The school introduced a house system during the academic year 2001–2002. The original houses, in use at least up to 1979, were named after Katharine Stewart-Murray, Duchess of Atholl, Charlotte Brontë/Emily Brontë/Anne Brontë, Edith Cavell, Marie Curie, Florence Nightingale and Queen Margaret. Each form had some members of each house. There were inter-house sports competitions and a music competition. House points were awarded for consistently good work in a particular subject.

==Old Girls' Society==
The Old Girls’ Society was formed in October 1922. In addition to the summer reunions, there was a flourishing Old Girls Dramatic Society, and a Hockey Club. For several years, an Old Girls’ Dance was held at Christmas time but support for these events eventually dwindled and so from 1959 until 1963, the Society ceased to exist.
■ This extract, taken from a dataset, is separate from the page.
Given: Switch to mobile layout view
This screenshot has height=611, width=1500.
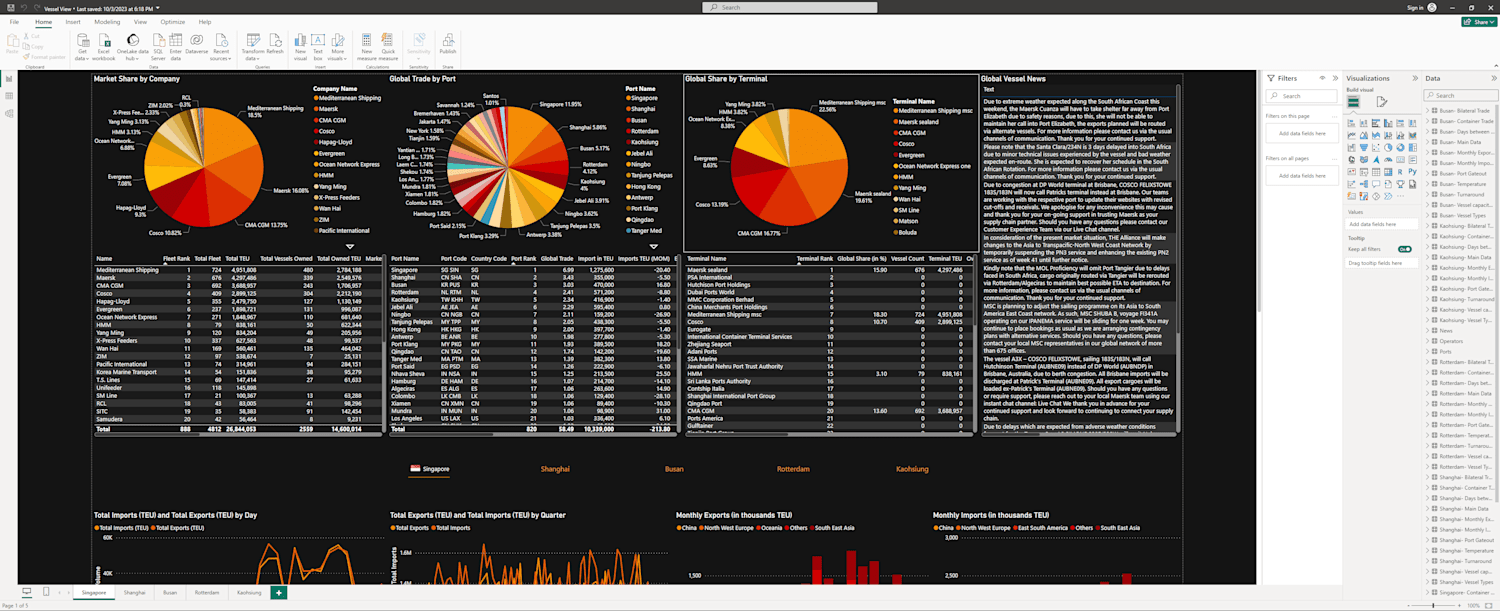Looking at the screenshot, I should [46, 592].
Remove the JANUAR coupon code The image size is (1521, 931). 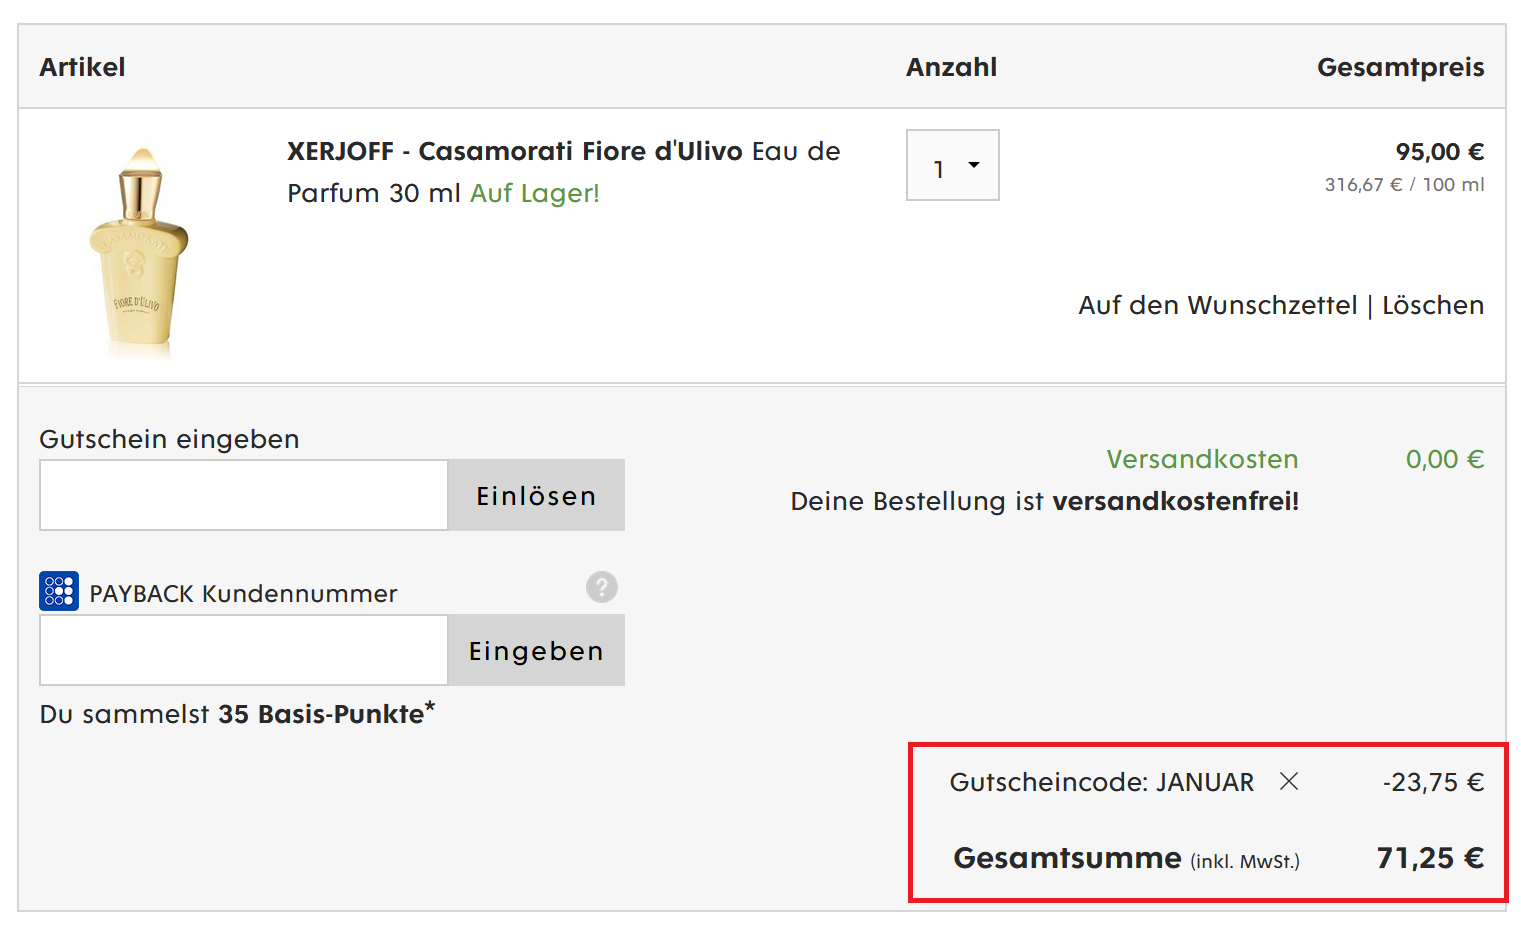tap(1289, 781)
When it was revived in 1963, Cheese and Wine parties, theatre parties and Coffee evenings were organized to attract members, for many members of the Old Girls lived in Rugby. Each year, money was raised for charities including the Margery Fry Trust for ex-prisoners, Lifeline, Multiple Sclerosis Society, Schizophrenia Society, the Hoskyn Centre and other charities.

The Society presented a music stool and engraved outdoor seat to mark the occasion of the Diamond Jubilee of the school in 1979. Church services have taken place on the special anniversaries of the school and trees have been planted at the school. Funds were raised by the Old Girls to buy a table and chair for the platform in the School Hall in memory of Miss Briselden (a former Headmistress) after her death in 1992. The Society also raised funds towards the £2000 needed to help provide furnishings and musical equipment for the Alexander Youngman Music Centre.
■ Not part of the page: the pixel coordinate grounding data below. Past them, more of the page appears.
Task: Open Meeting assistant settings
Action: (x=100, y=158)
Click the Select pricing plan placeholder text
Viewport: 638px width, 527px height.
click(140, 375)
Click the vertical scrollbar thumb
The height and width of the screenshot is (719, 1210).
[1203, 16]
Shirley Wallbank has provided musical entertainment for the reunion on several occasions and Pat Petrie wrote a play portraying her schooldays (1949–1954). There was no shortage of Old Girls then to dress up in the navy tunics, square-necked blouses and the pudding basin hats that they hated when at school!

The biggest Fund raising was to restore the tiled Art Deco panel which had been rescued from the Clifton Road school just before it was demolished in 1995. The panel showing Joan of Arc can now be found on the foyer wall at the Rugby Library.

At present, the Society meets for the annual reunion in May at Rugby High School.

==Notable former pupils==

- Laura Bettinson, singer-songwriter
- Emily Burns, singer
- Lauren Henry, rower
- Karen Leeder, Professor of Modern German Literature at the University of Oxford
- Karen Lumley (nee Allott), Conservative MP from 2010 to 2017 for Redditch (beating Jacqui Smith, the former Labour Home Secretary)
- Kate Radley, former keyboard player of Spiritualized, and former girlfriend of Jason Pierce of Spacemen 3, and wife since 1995 of Richard Ashcroft
- Dame Fiona Reynolds, Master since October 2012 of Emmanuel College, Cambridge, and former Chief Executive from 2001 until 2012 of the National Trust
- Dame Barbara Stocking (former Head Girl), former Chief Executive from May 2001 until February 2013 of Oxfam GB, and President since 2013 of Murray Edwards College, Cambridge
- Vikki Stone Composer and Comedian.